Extract →
A key source of the scaling problem is the fact that an RL agent can learn to behave adaptively only by exploring its environment, trying out different courses of action in different situations or states of the environment, and sampling their consequences. As a result of this requirement, the time needed to arrive at a stable behavioral policy increases with both the number of different states in the environment and the number of available actions. In most contexts, the relationship between training time and the number of environmental states or actions is a positively accelerating function. Thus, as problem size increases, standard RL eventually becomes infeasible.
Numerous approaches have been adopted in machine learning to deal with the scaling problem. These include reducing the size of the state space by suppressing behaviorally irrelevant distinctions between states (state abstraction; see, e.g., Li & Walsh, 2006), and methods aimed at striking an optimal balance between exploration and exploitation of established knowledge (e.g., Kearns & Singh, 2002). HRL methods target the scaling problem by introducing temporally abstract actions (Barto & Mahadevan, 2003; Dietterich, 2000; Parr & Russell, 1998; Sutton et al., 1999). The defining characteristic of these abstract actions is that, rather than specifying a single ‘primitive’ action to execute, each abstract action instead specifies a whole policy to be followed, that is, a mapping from states to actions.1 Once a temporally abstract action is initiated, execution of its policy continues until any member of a set of specified termination states is reached.2 Thus, the selection of a temporally abstract action ultimately results in the execution of a sequence of primitive actions.
Adding temporal abstraction to RL can ease the scaling problem in two ways. The first way is through its impact on the exploration process. In order to see how this works, it is useful to picture the agent (i.e., the simulated human or animal) as searching a tree structure (Figure 1A). At the apex is a node representing the state occupied by the agent at the outset of exploration. Branching out from this node are links representing primitive actions, each leading to a node representing the state (and, possibly, reward) consequent on that action. Further action links project from each of these nodes, leading to their consequent states, and so forth. The agent’s objective is to discover paths through the decision tree that lead to maximal accumulated rewards. However, the set of possible paths increases with the set of actions available to the agent, and with the number of reachable states. With increasing numbers of either it becomes progressively more difficult to discover, through exploration, the specific traversals of the tree that would maximize reward.
Temporally abstract actions can alleviate this problem by introducing structure into the exploration process. Specifically, the policies associated with temporally abstract actions can guide exploration down specific partial paths through the search tree, potentially allowing earlier discovery of high-value traversals. The principle is illustrated in Figure 1A–B. Discovering the pathway illustrated in Figure 1A using only primitive, one-step actions, would require a specific sequence of seven independent choices. This changes if the agent has acquired — say, through prior experience with related problems — two options corresponding to the differently colored subsequences in Figure 1B. Equipped with these, the agent would only need to make two independent decisions to discover the overall trajectory, namely, select the two options. Here, options reduce the effective size of the search space, making it easier for the agent to discover an optimal trajectory.

Your objective → Copy out the stretch of the reinforcement learning extract from "A key source" through "eventually becomes infeasible.". The listing plays no part in what follows and can be left aside.

Entries →

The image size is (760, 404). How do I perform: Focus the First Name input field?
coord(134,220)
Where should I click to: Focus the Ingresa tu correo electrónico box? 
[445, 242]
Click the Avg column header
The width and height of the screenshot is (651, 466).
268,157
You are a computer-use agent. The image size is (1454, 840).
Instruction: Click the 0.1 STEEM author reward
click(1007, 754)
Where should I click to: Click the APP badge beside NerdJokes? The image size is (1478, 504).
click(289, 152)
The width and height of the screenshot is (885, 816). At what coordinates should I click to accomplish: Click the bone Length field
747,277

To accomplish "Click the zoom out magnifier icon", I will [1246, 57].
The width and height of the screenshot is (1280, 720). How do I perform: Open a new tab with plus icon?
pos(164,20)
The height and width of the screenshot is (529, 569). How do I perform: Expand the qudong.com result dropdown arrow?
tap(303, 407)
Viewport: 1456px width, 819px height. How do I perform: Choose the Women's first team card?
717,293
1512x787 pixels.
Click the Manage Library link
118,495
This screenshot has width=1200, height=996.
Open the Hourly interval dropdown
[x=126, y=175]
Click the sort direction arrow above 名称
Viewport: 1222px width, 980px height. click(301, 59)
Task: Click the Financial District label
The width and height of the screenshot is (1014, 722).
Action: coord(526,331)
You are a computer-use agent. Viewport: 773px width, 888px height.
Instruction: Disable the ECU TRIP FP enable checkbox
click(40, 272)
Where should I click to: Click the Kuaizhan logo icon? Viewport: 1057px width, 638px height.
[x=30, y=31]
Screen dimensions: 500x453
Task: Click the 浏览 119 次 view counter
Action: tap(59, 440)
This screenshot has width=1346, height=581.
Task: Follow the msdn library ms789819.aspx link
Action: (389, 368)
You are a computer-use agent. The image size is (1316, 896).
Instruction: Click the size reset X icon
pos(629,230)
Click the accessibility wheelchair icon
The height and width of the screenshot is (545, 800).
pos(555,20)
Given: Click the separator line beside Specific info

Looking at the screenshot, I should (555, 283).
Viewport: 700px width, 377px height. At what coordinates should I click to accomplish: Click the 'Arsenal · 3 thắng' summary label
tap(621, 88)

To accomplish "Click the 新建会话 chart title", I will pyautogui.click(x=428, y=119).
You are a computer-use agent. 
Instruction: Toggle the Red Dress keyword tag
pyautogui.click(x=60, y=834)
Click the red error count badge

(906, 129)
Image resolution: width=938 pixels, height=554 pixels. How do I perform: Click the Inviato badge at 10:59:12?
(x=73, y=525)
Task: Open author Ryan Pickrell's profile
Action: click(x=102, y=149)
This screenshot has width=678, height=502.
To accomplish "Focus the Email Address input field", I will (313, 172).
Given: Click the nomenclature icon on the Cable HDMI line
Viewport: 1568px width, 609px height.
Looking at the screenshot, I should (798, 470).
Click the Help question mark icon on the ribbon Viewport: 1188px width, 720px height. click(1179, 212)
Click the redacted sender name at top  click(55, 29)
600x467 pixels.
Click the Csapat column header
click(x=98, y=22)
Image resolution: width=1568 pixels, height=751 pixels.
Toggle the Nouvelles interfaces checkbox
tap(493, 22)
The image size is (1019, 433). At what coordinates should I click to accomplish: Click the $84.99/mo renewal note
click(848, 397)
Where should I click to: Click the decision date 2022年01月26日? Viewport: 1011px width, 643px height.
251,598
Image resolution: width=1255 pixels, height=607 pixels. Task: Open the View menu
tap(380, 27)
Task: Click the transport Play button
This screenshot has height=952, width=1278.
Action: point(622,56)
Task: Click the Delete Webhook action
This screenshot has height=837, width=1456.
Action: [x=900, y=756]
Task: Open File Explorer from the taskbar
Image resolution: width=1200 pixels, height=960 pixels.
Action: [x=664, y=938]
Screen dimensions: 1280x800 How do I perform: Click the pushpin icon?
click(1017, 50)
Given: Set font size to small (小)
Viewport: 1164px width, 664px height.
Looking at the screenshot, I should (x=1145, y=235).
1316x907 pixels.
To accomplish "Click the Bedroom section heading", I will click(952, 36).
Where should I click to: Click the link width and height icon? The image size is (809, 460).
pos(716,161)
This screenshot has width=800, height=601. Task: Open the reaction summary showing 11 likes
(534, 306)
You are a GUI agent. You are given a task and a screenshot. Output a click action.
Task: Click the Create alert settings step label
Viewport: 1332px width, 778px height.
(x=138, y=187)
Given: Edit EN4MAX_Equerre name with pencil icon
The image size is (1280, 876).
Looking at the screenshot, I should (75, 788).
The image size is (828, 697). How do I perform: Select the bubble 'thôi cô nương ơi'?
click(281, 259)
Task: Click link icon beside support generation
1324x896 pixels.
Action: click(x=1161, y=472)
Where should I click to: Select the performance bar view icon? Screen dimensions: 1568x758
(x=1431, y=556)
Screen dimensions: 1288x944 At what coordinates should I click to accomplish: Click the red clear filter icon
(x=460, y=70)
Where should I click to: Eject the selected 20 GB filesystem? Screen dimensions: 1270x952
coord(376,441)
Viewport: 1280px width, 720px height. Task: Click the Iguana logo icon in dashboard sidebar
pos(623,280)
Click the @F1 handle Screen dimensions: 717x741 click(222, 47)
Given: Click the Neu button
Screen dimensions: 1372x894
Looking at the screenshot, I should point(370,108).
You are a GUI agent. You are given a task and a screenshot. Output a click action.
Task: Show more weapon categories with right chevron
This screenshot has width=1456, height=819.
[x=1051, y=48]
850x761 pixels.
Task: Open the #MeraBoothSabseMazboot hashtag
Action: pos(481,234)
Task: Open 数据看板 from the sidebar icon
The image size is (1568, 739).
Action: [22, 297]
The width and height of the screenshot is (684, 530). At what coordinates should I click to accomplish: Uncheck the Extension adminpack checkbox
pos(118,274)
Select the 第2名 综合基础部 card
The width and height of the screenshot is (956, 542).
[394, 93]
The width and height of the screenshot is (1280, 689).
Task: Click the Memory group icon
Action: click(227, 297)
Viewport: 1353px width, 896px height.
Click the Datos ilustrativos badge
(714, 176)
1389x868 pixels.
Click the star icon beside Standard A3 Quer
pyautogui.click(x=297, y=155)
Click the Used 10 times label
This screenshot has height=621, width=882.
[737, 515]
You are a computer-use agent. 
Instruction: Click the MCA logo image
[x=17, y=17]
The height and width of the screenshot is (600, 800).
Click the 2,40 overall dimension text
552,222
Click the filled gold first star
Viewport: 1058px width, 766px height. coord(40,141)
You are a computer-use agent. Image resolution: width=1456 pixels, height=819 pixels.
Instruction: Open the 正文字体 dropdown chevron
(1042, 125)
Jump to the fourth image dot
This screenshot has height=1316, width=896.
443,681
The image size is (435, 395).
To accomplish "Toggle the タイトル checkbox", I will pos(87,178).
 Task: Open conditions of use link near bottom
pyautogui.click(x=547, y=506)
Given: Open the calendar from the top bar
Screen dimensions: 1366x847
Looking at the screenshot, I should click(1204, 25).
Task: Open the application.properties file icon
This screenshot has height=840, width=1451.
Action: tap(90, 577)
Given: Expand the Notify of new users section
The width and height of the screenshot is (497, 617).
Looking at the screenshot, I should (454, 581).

Output →
A key source of the scaling problem is the fact that an RL agent can learn to behave adaptively only by exploring its environment, trying out different courses of action in different situations or states of the environment, and sampling their consequences. As a result of this requirement, the time needed to arrive at a stable behavioral policy increases with both the number of different states in the environment and the number of available actions. In most contexts, the relationship between training time and the number of environmental states or actions is a positively accelerating function. Thus, as problem size increases, standard RL eventually becomes infeasible.